Dal braccio del Laocoonte alla deportazione

di Fiona Diwan

Nel cuore della simbiosi ebraico-tedesca. Combattuto fra lo sgomento
e il senso della fatalità davanti alla barbarie, Pollak rinunciò a vivere
in un mondo che non riconosceva più come suo

Per sopravvivere basterebbe dire un “sì”, ma Ludwig Pollak non lo vuol dire. Siamo a Roma, il 15 ottobre 1943, alla vigilia della deportazione degli ebrei dal ghetto, che avverrà il giorno dopo. Un amico è venuto a prelevarlo per portarlo in Vaticano. L’auto che li porterà in salvo è giù che aspetta, con i motori accesi, deve sbrigarsi. Ma Pollak non si decide. Anzi, in verità ha già deciso: non vuole partire, non vuole salvarsi né tantomeno sfuggire a un destino tanto abissale quanto incomprensibile. Di lì a poco sarà lui stesso, cortese e rigido, a ringraziare l’amico rimandando indietro l’auto vuota.
Il giorno dopo, Pollak e i suoi sono tra i mille ebrei romani caricati sui camion dai nazisti, deportati nei lager e uccisi. Questo il quadro storico del volumetto de Le ultime ore di Ludwig Pollak, Sellerio, scritto dal giornalista Hans Von Trotha, opera romanzesca e di fantasia ispirata alla figura del leggendario antiquario. Combattuto fra lo sgomento, il senso della fatalità del destino davanti alla barbarie onnipresente, Pollak – come Stefan Zweig – rinuncerà a vivere in un mondo che non riconosce più come suo: verrà assassinato a Auschwitz quattro giorni dopo, a 75 anni.
Nato nel cuore della Mitteleuropa, a Praga, nel 1868, archeologo, collezionista e consigliere di collezionisti, ma anche mercante e raffinato conoscitore di letteratura e d’arte, aiuta vari magnati a catalogare le loro collezioni d’arte. Nel romanzo, Pollak è un torrente in piena, sa che quella è la sua ultima occasione per raccontare: incontri e onorificenze del Papa, del Kaiser, del Re d’Italia, dello Zar, conversazioni con sovrani e onori accademici («a un ebreo, se lo immagina!»). Pollak diventerà beneamato in Vaticano per un’incredibile scoperta archeologica: il ritrovamento del braccio destro mancante della leggendaria statua del Laocoonte, all’epoca esposto nei Musei Vaticani, che Pollak donerà al Papa.

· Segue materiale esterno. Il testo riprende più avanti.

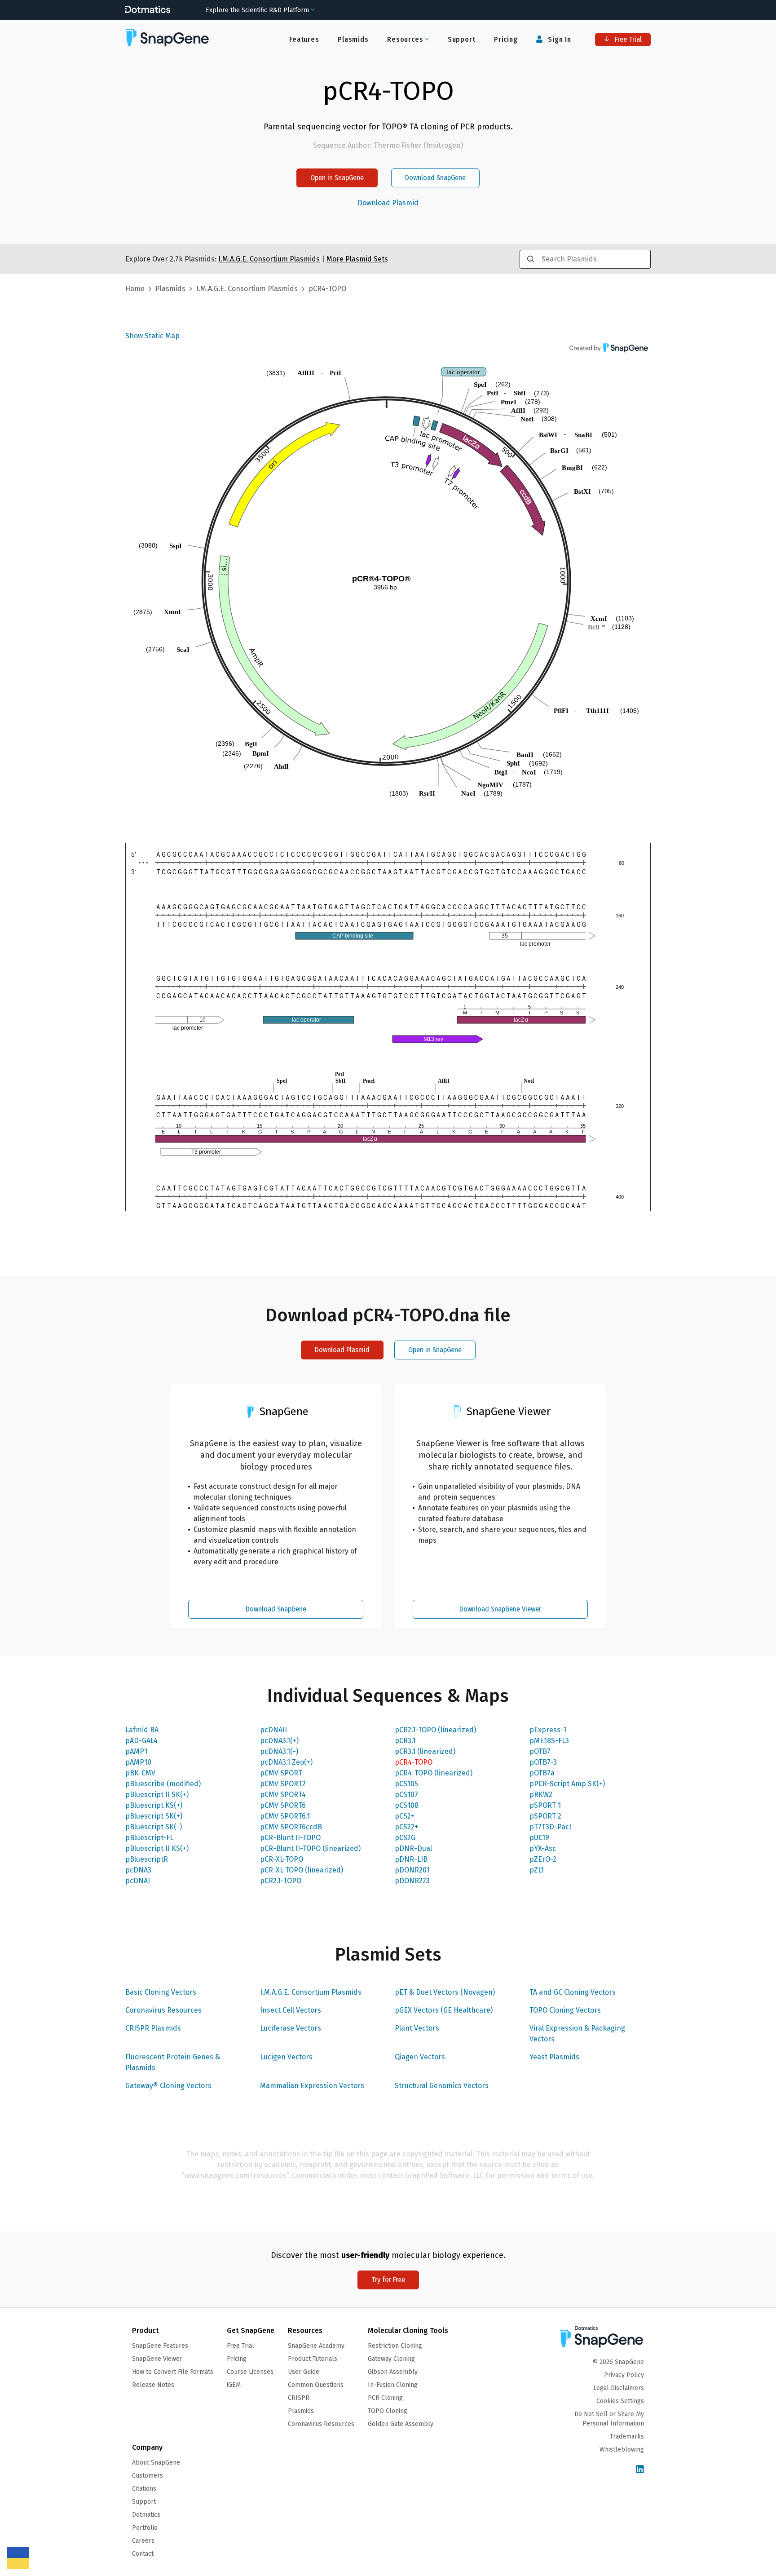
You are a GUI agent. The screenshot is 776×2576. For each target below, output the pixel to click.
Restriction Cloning (395, 2346)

Ritratto di Ludwig Pollak, 1925, di Fritz (Friedrich) Werner (Vienna 1898-New York 1994).

L’avventura di questa statua e del suo braccio destro ebbe un ruolo chiave nella vita di Pollak, e la vicenda prende coloriture fortemente simboliche diventando una metafora del cuore umano e della stessa parabola esistenziale di Pollak. L’opera che ritrae il pater doloroso con i due figli che si contorcono tra i serpenti fu ritrovata nel 1506: gli mancava il braccio destro. Ma nel 1903 Pollak lo riconosce nella bottega di un rigattiere, un arto ripiegato e dolente. Da eroe a vinto: un uomo sconfitto, questo è il Laocoonte dopo il ritrovamento del braccio. Come Pollak con i nazisti.
Una metafora etica: l’impossibilità di salvarsi, di sfuggire al proprio destino: «… il mio braccio, il braccio di un uomo perduto, è quello giusto (…). I serpenti sono oggi diffusi in tutta Roma, stritolano e mordono assaporando la rovina delle vittime… Il serpente vince comunque, questo ci insegna il Laocoonte. Contro i serpenti inviati dagli dèi l’uomo non vince mai, non in questo mondo almeno».